## What you need to do
Return all entries below exactly. Skip nothing.

## Material for this exercise
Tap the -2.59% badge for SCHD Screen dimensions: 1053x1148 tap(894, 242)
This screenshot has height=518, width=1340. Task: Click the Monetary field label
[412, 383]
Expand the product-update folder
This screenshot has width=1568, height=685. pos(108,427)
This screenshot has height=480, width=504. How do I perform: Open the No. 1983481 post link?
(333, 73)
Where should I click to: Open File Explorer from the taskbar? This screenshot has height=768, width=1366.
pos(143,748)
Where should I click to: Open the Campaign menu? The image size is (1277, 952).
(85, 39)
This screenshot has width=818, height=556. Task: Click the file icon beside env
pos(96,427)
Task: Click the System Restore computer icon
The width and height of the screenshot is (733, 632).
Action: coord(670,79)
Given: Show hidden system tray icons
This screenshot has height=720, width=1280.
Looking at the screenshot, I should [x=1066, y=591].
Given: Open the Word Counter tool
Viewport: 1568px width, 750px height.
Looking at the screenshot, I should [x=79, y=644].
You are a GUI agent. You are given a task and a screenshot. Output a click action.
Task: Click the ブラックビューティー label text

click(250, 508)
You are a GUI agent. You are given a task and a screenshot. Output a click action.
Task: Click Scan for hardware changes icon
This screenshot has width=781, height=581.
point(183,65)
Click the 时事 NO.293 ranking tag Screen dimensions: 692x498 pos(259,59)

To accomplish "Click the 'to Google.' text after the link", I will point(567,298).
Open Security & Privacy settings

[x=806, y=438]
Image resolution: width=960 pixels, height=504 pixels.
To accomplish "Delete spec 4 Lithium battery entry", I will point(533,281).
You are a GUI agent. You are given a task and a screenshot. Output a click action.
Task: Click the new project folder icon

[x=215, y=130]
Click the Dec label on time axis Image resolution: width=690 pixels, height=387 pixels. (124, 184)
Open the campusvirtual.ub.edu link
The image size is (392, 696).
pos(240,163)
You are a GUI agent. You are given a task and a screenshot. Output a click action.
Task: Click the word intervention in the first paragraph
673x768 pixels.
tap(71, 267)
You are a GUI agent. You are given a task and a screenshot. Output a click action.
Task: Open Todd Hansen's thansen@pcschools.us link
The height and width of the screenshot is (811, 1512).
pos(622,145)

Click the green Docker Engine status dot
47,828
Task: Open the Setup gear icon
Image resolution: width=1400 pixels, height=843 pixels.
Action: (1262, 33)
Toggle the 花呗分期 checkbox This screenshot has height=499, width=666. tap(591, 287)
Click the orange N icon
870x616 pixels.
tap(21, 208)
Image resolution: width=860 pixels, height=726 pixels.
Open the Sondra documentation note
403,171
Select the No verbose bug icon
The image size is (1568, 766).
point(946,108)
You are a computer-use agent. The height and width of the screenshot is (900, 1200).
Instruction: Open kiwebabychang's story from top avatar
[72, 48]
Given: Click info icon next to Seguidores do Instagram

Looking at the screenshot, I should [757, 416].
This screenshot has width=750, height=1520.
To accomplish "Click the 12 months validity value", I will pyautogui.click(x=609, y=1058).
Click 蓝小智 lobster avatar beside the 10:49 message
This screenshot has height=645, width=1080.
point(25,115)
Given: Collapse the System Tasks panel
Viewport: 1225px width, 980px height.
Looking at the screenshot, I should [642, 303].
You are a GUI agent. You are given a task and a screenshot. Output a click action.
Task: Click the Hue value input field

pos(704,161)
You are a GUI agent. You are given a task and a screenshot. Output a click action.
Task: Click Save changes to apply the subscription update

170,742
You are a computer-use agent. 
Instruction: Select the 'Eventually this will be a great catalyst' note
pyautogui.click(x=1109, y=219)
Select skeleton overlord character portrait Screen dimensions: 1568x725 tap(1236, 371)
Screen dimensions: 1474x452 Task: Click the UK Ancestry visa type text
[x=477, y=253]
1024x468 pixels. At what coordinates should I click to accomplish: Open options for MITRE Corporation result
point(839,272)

## Answer space
Tap the -2.59% badge for SCHD Screen dimensions: 1053x1148 tap(894, 242)
This screenshot has height=518, width=1340. Task: Click the Monetary field label
[412, 383]
Expand the product-update folder
This screenshot has width=1568, height=685. pos(108,427)
This screenshot has height=480, width=504. How do I perform: Open the No. 1983481 post link?
(333, 73)
Where should I click to: Open File Explorer from the taskbar? This screenshot has height=768, width=1366.
pos(143,748)
Where should I click to: Open the Campaign menu? The image size is (1277, 952).
(85, 39)
This screenshot has width=818, height=556. Task: Click the file icon beside env
pos(96,427)
Task: Click the System Restore computer icon
The width and height of the screenshot is (733, 632).
Action: coord(670,79)
Given: Show hidden system tray icons
This screenshot has height=720, width=1280.
Looking at the screenshot, I should [x=1066, y=591].
Given: Open the Word Counter tool
Viewport: 1568px width, 750px height.
Looking at the screenshot, I should [x=79, y=644].
You are a GUI agent. You are given a task and a screenshot. Output a click action.
Task: Click the ブラックビューティー label text

click(250, 508)
You are a GUI agent. You are given a task and a screenshot. Output a click action.
Task: Click Scan for hardware changes icon
This screenshot has width=781, height=581.
point(183,65)
Click the 时事 NO.293 ranking tag Screen dimensions: 692x498 pos(259,59)

To accomplish "Click the 'to Google.' text after the link", I will point(567,298).
Open Security & Privacy settings

[x=806, y=438]
Image resolution: width=960 pixels, height=504 pixels.
To accomplish "Delete spec 4 Lithium battery entry", I will point(533,281).
You are a GUI agent. You are given a task and a screenshot. Output a click action.
Task: Click the new project folder icon

[x=215, y=130]
Click the Dec label on time axis Image resolution: width=690 pixels, height=387 pixels. (124, 184)
Open the campusvirtual.ub.edu link
The image size is (392, 696).
pos(240,163)
You are a GUI agent. You are given a task and a screenshot. Output a click action.
Task: Click the word intervention in the first paragraph
673x768 pixels.
tap(71, 267)
You are a GUI agent. You are given a task and a screenshot. Output a click action.
Task: Open Todd Hansen's thansen@pcschools.us link
The height and width of the screenshot is (811, 1512).
pos(622,145)

Click the green Docker Engine status dot
47,828
Task: Open the Setup gear icon
Image resolution: width=1400 pixels, height=843 pixels.
Action: (1262, 33)
Toggle the 花呗分期 checkbox This screenshot has height=499, width=666. tap(591, 287)
Click the orange N icon
870x616 pixels.
tap(21, 208)
Image resolution: width=860 pixels, height=726 pixels.
Open the Sondra documentation note
403,171
Select the No verbose bug icon
The image size is (1568, 766).
point(946,108)
You are a computer-use agent. The height and width of the screenshot is (900, 1200).
Instruction: Open kiwebabychang's story from top avatar
[72, 48]
Given: Click info icon next to Seguidores do Instagram

Looking at the screenshot, I should [757, 416].
This screenshot has width=750, height=1520.
To accomplish "Click the 12 months validity value", I will pyautogui.click(x=609, y=1058).
Click 蓝小智 lobster avatar beside the 10:49 message
This screenshot has height=645, width=1080.
point(25,115)
Given: Collapse the System Tasks panel
Viewport: 1225px width, 980px height.
Looking at the screenshot, I should [642, 303].
You are a GUI agent. You are given a task and a screenshot. Output a click action.
Task: Click the Hue value input field

pos(704,161)
You are a GUI agent. You are given a task and a screenshot. Output a click action.
Task: Click Save changes to apply the subscription update

170,742
You are a computer-use agent. 
Instruction: Select the 'Eventually this will be a great catalyst' note
pyautogui.click(x=1109, y=219)
Select skeleton overlord character portrait Screen dimensions: 1568x725 tap(1236, 371)
Screen dimensions: 1474x452 Task: Click the UK Ancestry visa type text
[x=477, y=253]
1024x468 pixels. At what coordinates should I click to accomplish: Open options for MITRE Corporation result
point(839,272)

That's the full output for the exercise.